Start of Block
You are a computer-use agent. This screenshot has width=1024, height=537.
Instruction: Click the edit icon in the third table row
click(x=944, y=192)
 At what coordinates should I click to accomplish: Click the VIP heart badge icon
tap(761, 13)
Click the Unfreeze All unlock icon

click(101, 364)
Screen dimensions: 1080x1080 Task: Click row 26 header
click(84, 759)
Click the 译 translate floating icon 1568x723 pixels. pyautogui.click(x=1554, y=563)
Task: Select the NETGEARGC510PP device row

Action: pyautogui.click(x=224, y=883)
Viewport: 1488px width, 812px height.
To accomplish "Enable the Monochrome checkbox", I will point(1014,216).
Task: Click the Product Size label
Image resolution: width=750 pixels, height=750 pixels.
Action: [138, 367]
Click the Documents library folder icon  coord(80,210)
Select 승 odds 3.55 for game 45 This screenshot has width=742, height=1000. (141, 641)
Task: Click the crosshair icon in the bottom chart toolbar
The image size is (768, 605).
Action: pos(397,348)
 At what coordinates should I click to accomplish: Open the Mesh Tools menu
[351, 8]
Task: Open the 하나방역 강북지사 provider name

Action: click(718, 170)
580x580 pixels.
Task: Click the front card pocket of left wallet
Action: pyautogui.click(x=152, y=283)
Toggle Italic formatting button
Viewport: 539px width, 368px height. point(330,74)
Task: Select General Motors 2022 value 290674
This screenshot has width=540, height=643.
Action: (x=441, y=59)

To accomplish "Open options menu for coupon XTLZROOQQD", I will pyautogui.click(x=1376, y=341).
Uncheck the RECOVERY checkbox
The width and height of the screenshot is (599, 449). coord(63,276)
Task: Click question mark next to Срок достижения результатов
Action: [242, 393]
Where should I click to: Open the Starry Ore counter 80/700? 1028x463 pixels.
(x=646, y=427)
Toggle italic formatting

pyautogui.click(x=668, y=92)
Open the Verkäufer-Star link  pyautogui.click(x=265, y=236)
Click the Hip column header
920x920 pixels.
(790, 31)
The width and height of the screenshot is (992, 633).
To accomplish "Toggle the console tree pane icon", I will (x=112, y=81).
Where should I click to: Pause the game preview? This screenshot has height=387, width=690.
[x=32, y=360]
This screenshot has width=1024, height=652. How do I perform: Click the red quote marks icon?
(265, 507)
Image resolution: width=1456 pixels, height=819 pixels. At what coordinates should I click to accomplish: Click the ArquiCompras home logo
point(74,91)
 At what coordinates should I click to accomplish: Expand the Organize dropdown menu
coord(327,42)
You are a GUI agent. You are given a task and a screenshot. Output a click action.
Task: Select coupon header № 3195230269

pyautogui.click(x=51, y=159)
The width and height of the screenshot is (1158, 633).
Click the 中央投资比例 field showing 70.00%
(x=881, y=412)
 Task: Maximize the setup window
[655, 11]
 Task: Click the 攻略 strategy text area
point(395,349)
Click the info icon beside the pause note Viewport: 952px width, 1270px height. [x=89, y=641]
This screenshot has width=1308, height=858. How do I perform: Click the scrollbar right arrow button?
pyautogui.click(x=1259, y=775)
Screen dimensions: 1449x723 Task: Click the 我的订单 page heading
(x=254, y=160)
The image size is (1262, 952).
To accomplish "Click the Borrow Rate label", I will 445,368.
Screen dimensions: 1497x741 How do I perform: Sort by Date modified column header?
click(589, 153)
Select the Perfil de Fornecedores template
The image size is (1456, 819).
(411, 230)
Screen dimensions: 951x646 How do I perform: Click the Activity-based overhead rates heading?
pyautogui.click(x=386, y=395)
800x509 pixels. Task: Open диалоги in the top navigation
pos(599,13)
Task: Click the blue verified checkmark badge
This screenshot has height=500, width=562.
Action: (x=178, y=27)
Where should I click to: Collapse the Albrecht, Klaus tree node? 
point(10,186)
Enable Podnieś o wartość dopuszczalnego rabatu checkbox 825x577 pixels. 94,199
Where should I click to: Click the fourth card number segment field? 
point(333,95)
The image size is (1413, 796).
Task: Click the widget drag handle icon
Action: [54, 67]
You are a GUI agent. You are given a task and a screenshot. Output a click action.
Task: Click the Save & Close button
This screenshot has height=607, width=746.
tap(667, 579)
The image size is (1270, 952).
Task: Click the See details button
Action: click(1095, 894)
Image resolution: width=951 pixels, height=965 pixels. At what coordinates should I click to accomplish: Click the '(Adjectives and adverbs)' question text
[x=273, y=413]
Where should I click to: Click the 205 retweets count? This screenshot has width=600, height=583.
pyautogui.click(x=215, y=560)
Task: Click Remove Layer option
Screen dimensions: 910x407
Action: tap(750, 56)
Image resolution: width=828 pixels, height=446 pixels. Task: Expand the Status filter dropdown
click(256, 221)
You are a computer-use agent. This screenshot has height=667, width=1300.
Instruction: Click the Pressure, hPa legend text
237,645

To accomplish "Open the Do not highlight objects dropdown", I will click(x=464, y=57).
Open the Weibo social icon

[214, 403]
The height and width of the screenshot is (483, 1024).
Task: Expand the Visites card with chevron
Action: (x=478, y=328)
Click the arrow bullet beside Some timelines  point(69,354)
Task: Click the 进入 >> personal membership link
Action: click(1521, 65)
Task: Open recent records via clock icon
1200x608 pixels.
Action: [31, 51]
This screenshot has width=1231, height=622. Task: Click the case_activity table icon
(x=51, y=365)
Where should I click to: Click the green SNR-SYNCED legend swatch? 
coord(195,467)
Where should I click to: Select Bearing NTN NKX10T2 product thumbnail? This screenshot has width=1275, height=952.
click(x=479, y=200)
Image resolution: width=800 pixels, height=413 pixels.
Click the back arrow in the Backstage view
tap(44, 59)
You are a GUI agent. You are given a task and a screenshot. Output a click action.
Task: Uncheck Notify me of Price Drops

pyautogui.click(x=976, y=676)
End of Block
> _Task details_: The expected answer is one number: how many lines above contain "will".

> _Completed exercise_: 5